The Whitehead-Lomax-McNiff action research community, drawing on Habermas (1987), view a “living theory” as valid if it is comprehensible, faithful to the situation, expresses truthful intentions, and if claims can be reciprocally and mutually justified within the community. A living theory is justified when it suggests a course of intellectual and imaginative action that improves a person’s understanding of practice or situation, supports healthier relationships, and engaged learning (Rearick 1999). Whitehead and McNiff’s (2006) more recent work on validity suggests that validation can be gained by grounding your claim in personal validation and social validation. Personal validation can be based on aesthetic, ontological and moral values: the sense that it feels right or being satisfied, in myself, that my claim is justified. Personal validation is dependent on relying on your own internal processes of critical reflection to validate your beliefs (Whitehead and McNiff 2006: 103). Personal validation is supported by Polanyi’s point that we can take a decision to understand the world from our own point of view as individuals claiming originality and exercising our judgement with universal intent (Polanyi 1966). Social validation is based on the researcher’s responsibility to others to act according to democratically negotiated rules. Social validation for my work has been sought through a series of mechanisms throughout the research. In the early stages of my research I met with a group of fellow researchers who gave accounts of our practice and critiqued each others practice. The LCA team provided critique in relation to the work with the LCA group. The Setanta steering group at regular meetings critiqued the work in relation to the Setanta project. The NCVA Action Learning group critiqued each others practice as part of the process of improving practice.

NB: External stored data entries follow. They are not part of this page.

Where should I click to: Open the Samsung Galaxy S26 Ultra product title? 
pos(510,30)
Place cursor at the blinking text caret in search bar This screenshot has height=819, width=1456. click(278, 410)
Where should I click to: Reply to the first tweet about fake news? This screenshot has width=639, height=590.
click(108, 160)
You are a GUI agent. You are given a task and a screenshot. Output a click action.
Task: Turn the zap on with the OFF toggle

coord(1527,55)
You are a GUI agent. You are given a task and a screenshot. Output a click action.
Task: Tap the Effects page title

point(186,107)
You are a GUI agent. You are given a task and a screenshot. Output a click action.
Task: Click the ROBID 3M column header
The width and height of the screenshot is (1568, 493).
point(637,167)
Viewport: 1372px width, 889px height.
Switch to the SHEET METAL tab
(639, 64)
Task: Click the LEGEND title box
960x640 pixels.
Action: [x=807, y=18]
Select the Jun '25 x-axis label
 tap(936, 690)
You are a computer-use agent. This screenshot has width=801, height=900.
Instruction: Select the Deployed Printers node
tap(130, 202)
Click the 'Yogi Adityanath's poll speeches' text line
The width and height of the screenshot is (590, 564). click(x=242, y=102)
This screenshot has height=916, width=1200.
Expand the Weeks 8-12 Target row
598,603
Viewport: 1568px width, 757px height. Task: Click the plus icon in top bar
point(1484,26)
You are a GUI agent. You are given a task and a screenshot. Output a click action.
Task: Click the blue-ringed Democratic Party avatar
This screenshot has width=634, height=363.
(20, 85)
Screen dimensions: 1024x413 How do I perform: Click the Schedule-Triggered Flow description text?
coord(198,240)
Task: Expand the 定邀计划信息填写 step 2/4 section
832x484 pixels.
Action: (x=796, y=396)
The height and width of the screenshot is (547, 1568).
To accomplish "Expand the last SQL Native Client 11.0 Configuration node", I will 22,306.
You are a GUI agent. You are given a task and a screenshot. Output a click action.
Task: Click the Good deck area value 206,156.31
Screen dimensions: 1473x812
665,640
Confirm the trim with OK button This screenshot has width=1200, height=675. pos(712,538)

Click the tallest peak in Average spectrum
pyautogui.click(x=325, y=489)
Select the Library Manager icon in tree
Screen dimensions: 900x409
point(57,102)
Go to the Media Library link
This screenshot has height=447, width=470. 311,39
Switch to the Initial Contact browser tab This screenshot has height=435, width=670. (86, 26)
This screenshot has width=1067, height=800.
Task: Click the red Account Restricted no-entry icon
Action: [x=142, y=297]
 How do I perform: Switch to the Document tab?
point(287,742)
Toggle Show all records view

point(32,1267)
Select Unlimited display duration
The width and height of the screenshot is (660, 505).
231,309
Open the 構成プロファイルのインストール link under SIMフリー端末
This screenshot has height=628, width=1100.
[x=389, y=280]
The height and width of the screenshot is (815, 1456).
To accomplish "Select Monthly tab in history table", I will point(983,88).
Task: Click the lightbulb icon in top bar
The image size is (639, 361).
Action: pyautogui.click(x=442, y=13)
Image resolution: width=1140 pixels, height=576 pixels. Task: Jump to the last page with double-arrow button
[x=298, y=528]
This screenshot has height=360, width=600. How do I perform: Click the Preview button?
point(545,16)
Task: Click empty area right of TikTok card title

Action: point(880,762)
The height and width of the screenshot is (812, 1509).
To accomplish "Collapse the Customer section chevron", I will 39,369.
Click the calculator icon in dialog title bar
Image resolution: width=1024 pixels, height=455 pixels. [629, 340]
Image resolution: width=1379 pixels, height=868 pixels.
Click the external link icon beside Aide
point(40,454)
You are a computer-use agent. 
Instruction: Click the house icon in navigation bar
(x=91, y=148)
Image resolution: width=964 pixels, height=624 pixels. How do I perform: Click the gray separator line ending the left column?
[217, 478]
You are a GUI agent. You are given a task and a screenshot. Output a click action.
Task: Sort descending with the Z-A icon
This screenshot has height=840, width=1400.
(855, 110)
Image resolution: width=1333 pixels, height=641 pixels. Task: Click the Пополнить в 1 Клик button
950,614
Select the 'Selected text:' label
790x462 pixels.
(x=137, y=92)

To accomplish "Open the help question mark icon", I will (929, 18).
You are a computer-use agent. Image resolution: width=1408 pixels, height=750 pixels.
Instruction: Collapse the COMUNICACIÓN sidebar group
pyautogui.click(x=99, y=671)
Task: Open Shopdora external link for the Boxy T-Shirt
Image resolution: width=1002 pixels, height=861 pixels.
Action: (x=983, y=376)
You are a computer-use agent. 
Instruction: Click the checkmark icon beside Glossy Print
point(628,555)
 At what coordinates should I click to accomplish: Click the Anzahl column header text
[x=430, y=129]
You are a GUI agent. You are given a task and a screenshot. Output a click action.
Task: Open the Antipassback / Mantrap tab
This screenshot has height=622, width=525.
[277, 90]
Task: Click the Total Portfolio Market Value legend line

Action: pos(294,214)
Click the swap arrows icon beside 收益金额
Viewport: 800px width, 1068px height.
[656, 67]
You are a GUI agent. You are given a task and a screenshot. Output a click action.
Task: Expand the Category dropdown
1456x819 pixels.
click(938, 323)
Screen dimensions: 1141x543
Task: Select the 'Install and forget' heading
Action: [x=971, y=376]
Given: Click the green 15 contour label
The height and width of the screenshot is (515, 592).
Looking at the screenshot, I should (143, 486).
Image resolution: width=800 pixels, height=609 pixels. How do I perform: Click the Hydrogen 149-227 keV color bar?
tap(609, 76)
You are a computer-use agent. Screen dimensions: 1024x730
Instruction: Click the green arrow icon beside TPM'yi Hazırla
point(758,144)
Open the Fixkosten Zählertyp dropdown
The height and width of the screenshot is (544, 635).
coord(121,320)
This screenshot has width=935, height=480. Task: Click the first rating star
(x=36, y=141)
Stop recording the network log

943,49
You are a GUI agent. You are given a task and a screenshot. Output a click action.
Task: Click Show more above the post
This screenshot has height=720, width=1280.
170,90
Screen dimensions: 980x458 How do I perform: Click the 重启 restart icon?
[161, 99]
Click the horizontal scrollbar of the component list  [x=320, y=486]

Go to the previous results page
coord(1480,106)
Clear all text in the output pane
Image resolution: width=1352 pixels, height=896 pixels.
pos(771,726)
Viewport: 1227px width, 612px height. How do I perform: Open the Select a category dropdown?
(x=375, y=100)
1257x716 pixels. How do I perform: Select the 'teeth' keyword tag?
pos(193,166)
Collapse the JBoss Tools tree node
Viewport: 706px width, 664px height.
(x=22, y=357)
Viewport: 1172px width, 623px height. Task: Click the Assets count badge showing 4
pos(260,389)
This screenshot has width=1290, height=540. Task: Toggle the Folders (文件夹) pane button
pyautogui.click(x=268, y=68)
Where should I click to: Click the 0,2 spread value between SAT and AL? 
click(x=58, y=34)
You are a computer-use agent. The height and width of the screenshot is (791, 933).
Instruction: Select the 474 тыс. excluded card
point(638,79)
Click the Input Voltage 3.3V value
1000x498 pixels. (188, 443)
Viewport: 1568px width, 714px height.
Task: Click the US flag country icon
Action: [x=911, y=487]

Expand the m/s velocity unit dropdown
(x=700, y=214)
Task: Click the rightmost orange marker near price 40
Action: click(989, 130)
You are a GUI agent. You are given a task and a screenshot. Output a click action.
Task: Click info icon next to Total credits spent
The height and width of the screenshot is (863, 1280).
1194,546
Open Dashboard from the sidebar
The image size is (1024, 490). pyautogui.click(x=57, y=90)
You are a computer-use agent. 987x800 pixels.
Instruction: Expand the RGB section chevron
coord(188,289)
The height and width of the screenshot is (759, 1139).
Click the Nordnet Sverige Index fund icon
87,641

Transforming my values into living critical standards of judgement

While attempting to establish that my conclusions are ‘reasonably fair and accurate’ I draw on ideas from Whitehead and McNiff (2006: 97-111) about social and ethical validity and on the underpinning criteria taken from Habermas (1987). I am going to explain to you how I have taken care methodologically to ensure that you know how I am going to make judgments about my work. I am going to articulate my standards of judgement. The standards of judgments that I use are related to my values. I am going to show how I transfer my abstract values into living standards of judgement and how I will use these standards of judgement to assess the quality of my practice, the quality of my research and the claim that I know my practice. In this sense there are two sets of standards of judgement. There are standards of judgement in relation to practice and standards of judgement in relation to research.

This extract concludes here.